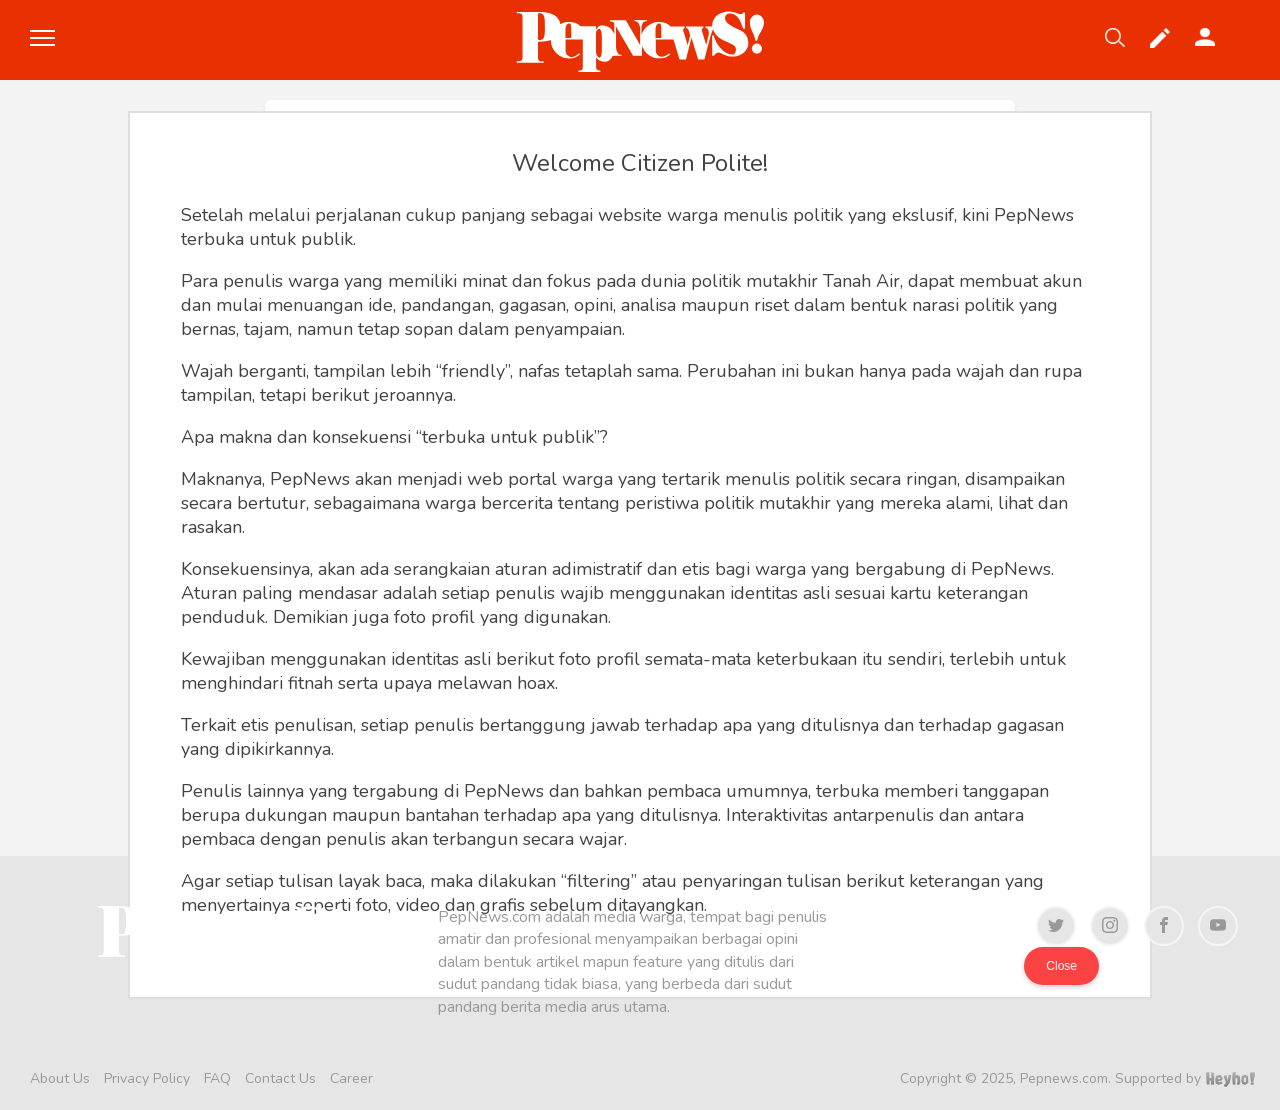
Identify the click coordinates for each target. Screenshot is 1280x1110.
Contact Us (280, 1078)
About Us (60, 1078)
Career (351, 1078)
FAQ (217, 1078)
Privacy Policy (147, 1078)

PROMPT >> Gather each line of the records that contains the word "Identify", and copy those lines out unchanged.

REPLY >>
Identify the click coordinates for each target. Screenshot is 1280x1110.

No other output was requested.